April 10, 2026·7 min read

How to write a spec for Claude Code (that it actually follows)

A field guide to writing specs that AI coding agents like Claude Code, Cursor, and Codex can execute without hallucinating scope — with a copy-paste template.

If you've used Claude Code, Cursor, or Codex for more than a week, you've hit this moment: you asked it to build something, it built a thing, and the thing was almost — but not quite — what you meant. So you nudged. Then you nudged again. Then you deleted half the file and tried a new prompt. Then you gave up and wrote it yourself.

The model isn't the problem. The prompt is. More specifically: the prompt is a spec, and your spec is a vibe.

This post is a field guide to writing specs that AI coding agents actually follow, based on what I've learned building ClearSpec — a tool that generates structured specs for exactly this purpose.

The core insight

The spec is the prompt. Everything you write in Cursor chat, in a Claude Code slash command, in an Agents.md, or in a Jira ticket that someone feeds to an LLM — it's all the same thing. It's a specification of what the code should do. The only question is whether the specification is any good.

A good spec answers a narrow set of questions before the model sees it:

What is the user trying to accomplish? Not "add auth" — "let a returning user sign in with the same provider they used last time, so their data is still attached."
Who is the user? A new visitor, a returning user, an admin, a bot. Each gets different behavior.
What does success look like? Measurable, checkable, testable. Not "it works."
What can break? Network failures, expired tokens, empty lists, rate limits, provider outages, malformed input.
What's explicitly out of scope? This is the line that saves you from the model over-delivering. "Do NOT add email/password login. Do NOT rewrite the theme system."

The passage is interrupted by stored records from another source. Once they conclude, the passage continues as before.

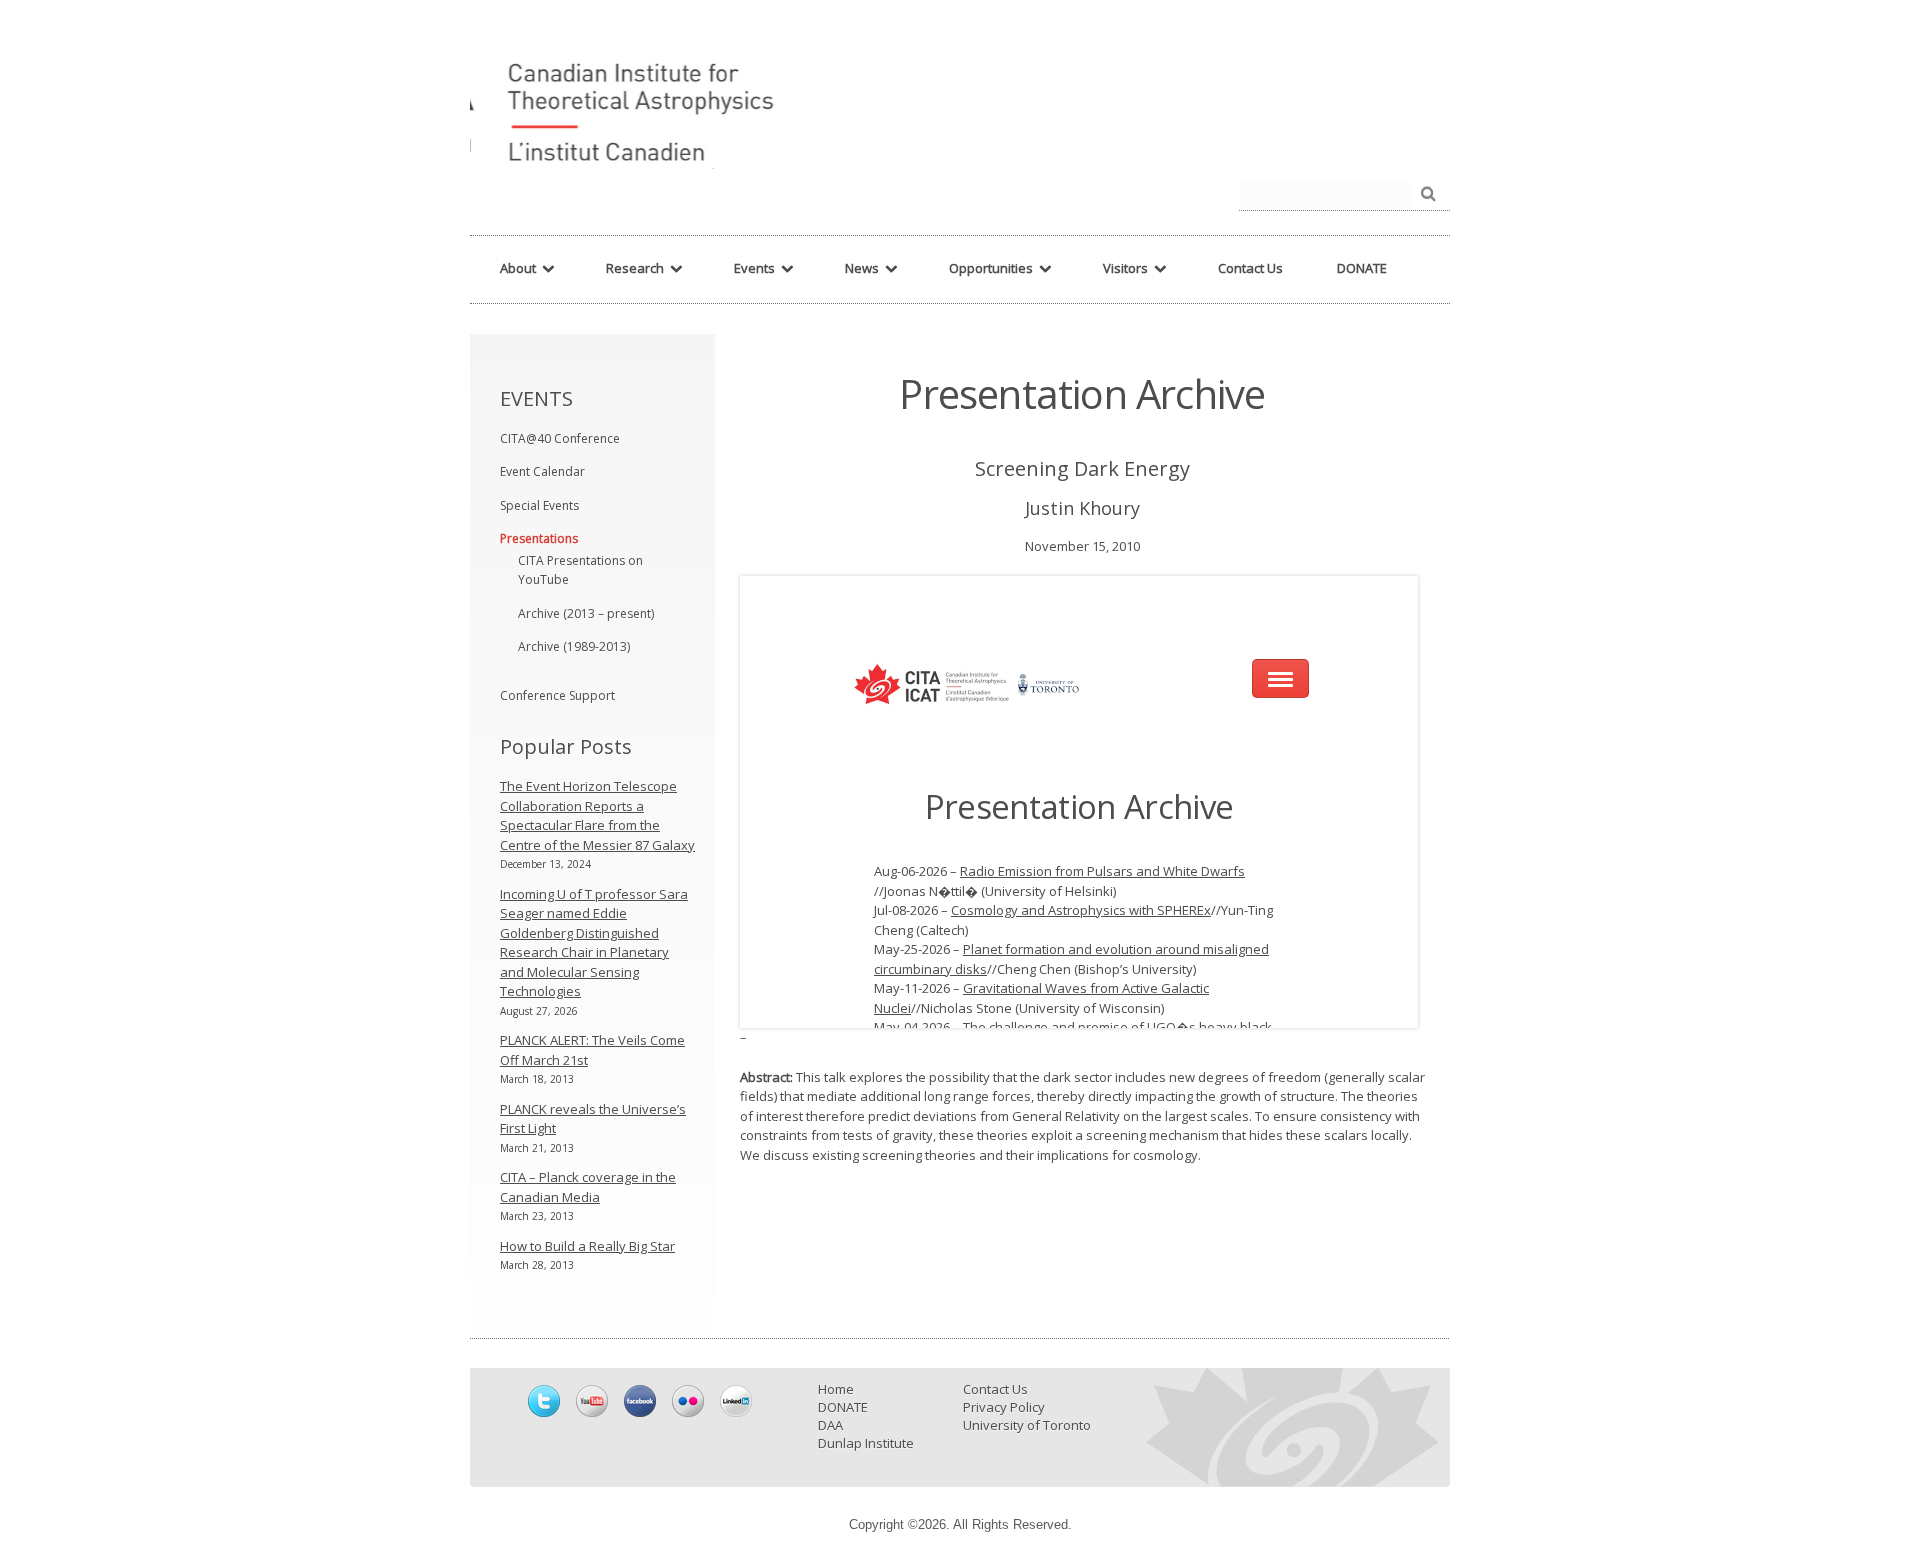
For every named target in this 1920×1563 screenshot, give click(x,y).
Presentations (539, 538)
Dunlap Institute (866, 1443)
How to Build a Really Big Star (587, 1246)
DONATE (843, 1407)
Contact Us (995, 1389)
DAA (830, 1425)
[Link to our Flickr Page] (688, 1401)
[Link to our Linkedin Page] (736, 1401)
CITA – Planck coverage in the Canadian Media (588, 1187)
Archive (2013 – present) (586, 613)
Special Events (539, 505)
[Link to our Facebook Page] (640, 1401)
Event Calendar (542, 471)
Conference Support (557, 695)
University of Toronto (1027, 1425)
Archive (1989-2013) (574, 646)
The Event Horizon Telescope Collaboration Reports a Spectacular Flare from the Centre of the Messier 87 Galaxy (597, 815)
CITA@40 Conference (560, 438)
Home (836, 1389)
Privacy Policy (1004, 1407)
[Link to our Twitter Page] (544, 1401)
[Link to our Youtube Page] (592, 1401)
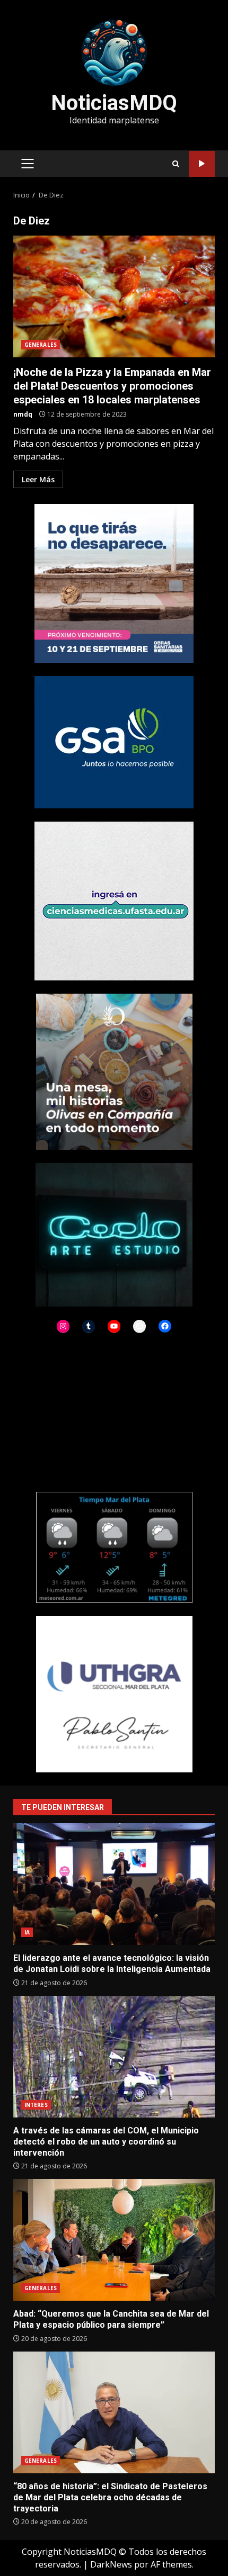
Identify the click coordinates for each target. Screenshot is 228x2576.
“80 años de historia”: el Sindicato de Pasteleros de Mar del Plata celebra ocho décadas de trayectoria (114, 2412)
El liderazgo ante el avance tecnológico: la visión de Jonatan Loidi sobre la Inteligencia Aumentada (114, 1884)
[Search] (175, 164)
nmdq (22, 414)
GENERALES (40, 344)
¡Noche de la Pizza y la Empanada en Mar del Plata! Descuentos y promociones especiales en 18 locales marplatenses (114, 296)
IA (27, 1932)
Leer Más (38, 479)
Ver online (202, 164)
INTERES (36, 2105)
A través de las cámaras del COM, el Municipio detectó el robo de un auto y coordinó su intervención (114, 2057)
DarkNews (111, 2564)
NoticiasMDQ (114, 103)
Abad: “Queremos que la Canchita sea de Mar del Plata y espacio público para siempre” (114, 2240)
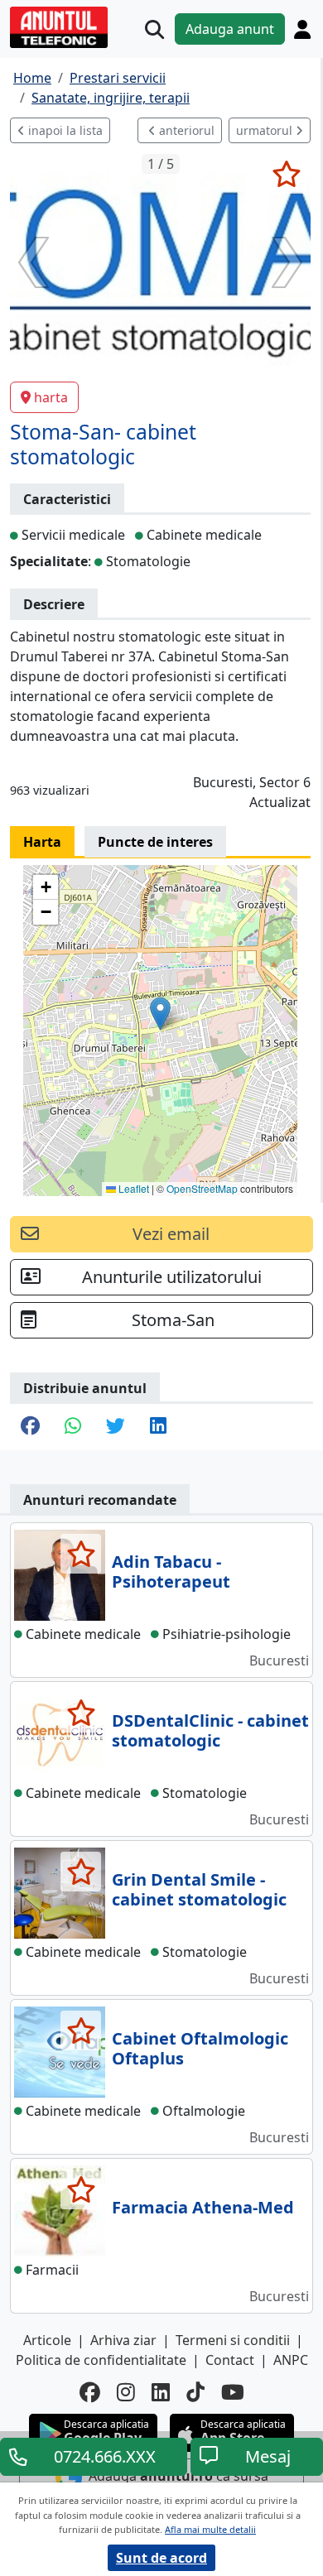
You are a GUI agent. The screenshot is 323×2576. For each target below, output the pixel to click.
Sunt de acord (161, 2558)
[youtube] (232, 2392)
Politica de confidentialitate (101, 2360)
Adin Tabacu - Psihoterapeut (171, 1571)
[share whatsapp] (73, 1427)
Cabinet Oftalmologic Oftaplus (200, 2048)
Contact (229, 2360)
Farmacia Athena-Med (203, 2207)
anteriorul (185, 130)
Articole (47, 2340)
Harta (42, 842)
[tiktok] (195, 2392)
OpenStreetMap (202, 1188)
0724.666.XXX (105, 2456)
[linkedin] (161, 2392)
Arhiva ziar (123, 2340)
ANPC (290, 2360)
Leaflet (132, 1188)
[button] (160, 1014)
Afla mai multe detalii (210, 2529)
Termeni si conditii (233, 2340)
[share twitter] (115, 1427)
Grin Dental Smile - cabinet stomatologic (199, 1889)
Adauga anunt (230, 29)
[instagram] (126, 2392)
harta (51, 397)
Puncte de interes (155, 842)
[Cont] (302, 29)
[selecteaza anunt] (286, 174)
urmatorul (266, 130)
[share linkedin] (158, 1427)
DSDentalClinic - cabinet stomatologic (210, 1730)
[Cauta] (154, 29)
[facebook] (90, 2392)
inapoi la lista (64, 130)
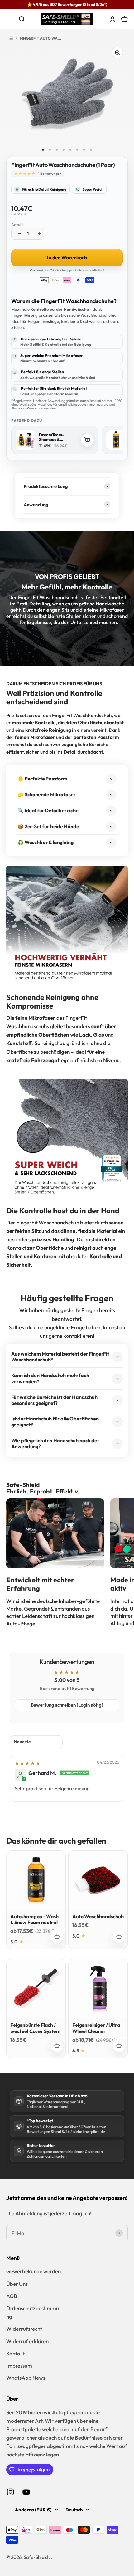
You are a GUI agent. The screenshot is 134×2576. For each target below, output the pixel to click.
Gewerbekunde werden (33, 2271)
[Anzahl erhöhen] (37, 233)
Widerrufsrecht (24, 2328)
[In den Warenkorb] (87, 440)
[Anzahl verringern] (18, 233)
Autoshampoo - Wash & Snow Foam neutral (34, 1919)
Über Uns (17, 2283)
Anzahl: (17, 224)
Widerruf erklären (27, 2341)
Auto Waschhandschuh (98, 1916)
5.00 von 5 (67, 1680)
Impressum (19, 2365)
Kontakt (15, 2353)
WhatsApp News (25, 2377)
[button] (24, 174)
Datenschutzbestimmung (32, 2312)
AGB (11, 2296)
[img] (27, 1763)
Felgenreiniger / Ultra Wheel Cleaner (96, 2028)
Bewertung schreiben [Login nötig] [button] (67, 1705)
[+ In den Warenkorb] (57, 1936)
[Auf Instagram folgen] (10, 2492)
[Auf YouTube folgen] (26, 2492)
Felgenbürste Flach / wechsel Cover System (35, 2028)
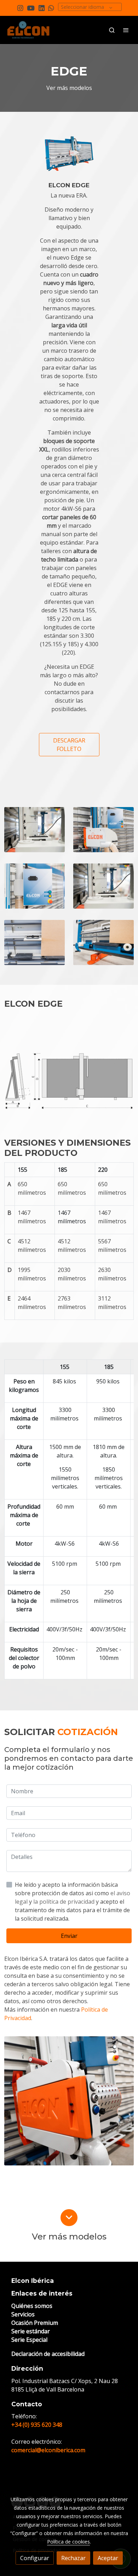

Most "bad AI output" is actually a missing answer to one of these five questions.

The minimum viable spec

Here's the template I use. Copy-paste it, fill it in, hand it to whichever agent you're using. It works for a feature, a bug fix, or a refactor. Everything in brackets is what you fill in.

# [One-line goal]

## Goal
[Two sentences. What this feature/fix/refactor accomplishes and why.]

## User stories
As a [role], I can [action], so that [outcome].
As a [role], I can [action], so that [outcome].
As a [role], I can [action], so that [outcome].

## Acceptance criteria
- [ ] [Specific, checkable behavior]
- [ ] [Specific, checkable behavior]
- [ ] [Specific, checkable behavior]

## Edge cases
- [What happens when X is empty]
- [What happens when the network fails]
- [What happens when two users do this at the same time]

## Failure states
- [How to handle error X — user-facing message, log entry, fallback]
- [How to handle error Y]

## Out of scope
- [Thing the agent might reasonably do but must NOT do in this change]
- [Another bounded constraint]

## Dependencies
- [External service, existing code path, or config the change depends on]

## Files likely to change
- [Path guesses or "unknown — discover from codebase"]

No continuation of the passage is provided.